◆ **Entradas extraídas**
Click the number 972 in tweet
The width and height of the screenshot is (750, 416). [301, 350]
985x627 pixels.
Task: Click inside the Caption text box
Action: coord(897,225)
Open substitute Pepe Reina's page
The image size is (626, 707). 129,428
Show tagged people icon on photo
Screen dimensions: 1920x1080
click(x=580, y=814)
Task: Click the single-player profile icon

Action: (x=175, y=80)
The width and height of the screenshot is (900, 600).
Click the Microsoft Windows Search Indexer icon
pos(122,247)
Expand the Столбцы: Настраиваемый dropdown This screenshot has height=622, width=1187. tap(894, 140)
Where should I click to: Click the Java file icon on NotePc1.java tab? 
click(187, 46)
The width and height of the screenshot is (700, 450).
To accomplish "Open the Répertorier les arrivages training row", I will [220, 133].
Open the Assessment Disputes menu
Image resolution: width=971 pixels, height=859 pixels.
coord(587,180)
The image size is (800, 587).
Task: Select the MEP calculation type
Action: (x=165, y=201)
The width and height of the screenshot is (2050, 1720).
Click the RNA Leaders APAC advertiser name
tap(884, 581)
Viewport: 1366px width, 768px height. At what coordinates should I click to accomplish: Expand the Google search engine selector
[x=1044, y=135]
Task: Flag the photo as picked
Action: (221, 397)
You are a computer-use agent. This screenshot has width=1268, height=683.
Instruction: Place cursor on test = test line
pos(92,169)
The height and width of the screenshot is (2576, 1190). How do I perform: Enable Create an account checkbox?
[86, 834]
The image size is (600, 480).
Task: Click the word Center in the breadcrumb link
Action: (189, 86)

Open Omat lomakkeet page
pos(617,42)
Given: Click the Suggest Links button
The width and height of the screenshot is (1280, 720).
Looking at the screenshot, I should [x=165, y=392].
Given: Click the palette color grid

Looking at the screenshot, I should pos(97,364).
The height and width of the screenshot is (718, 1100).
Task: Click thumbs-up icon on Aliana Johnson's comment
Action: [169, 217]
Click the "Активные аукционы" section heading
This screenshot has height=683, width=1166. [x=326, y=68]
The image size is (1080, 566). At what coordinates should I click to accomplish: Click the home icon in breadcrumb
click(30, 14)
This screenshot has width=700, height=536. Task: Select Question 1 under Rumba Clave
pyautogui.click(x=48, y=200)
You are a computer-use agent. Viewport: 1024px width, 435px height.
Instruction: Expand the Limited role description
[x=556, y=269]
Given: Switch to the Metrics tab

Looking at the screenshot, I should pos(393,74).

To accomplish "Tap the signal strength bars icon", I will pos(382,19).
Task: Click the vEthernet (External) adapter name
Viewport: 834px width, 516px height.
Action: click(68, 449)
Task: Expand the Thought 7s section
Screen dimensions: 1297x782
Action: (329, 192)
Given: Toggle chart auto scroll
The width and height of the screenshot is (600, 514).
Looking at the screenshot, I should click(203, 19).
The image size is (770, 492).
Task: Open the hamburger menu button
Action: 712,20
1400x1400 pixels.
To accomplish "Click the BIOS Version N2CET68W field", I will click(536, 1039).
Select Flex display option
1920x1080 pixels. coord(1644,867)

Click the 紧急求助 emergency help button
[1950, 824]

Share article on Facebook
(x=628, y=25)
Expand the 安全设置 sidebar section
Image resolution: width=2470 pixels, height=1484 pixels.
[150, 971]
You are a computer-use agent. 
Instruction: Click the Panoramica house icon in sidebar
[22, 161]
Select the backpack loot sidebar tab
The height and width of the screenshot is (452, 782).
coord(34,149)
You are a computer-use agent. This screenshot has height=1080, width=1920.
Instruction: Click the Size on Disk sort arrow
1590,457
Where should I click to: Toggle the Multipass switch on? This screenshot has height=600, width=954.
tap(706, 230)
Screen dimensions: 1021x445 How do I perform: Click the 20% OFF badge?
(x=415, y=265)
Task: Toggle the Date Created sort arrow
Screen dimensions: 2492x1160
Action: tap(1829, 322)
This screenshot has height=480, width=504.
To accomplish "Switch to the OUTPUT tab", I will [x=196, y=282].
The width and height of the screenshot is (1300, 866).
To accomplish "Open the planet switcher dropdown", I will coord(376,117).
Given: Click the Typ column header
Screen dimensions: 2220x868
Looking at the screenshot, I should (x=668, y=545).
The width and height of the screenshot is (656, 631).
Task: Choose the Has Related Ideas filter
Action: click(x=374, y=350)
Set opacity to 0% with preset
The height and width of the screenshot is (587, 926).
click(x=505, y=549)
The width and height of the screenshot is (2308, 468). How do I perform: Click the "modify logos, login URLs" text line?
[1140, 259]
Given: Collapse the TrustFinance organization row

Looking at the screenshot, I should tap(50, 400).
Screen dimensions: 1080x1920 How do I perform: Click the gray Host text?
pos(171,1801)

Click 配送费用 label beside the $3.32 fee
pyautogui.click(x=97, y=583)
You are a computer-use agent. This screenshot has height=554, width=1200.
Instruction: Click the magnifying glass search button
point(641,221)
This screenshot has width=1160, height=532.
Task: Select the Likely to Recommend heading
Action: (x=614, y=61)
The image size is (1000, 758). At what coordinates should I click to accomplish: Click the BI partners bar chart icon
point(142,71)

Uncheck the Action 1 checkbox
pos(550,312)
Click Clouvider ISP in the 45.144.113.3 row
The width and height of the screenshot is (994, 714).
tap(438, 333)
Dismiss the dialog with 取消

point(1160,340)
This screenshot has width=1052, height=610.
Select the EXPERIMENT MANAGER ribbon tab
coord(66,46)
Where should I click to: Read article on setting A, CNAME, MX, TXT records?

◆ **A fazer**
Junte todas as linhas do material que contêm a palavra "checkbox", copiando cada uma delas. Maiúsculas e minúsculas fazem diferença.

◆ **Resultado certo**
The height and width of the screenshot is (2576, 1190). How do I perform: Enable Create an account checkbox?
Uncheck the Action 1 checkbox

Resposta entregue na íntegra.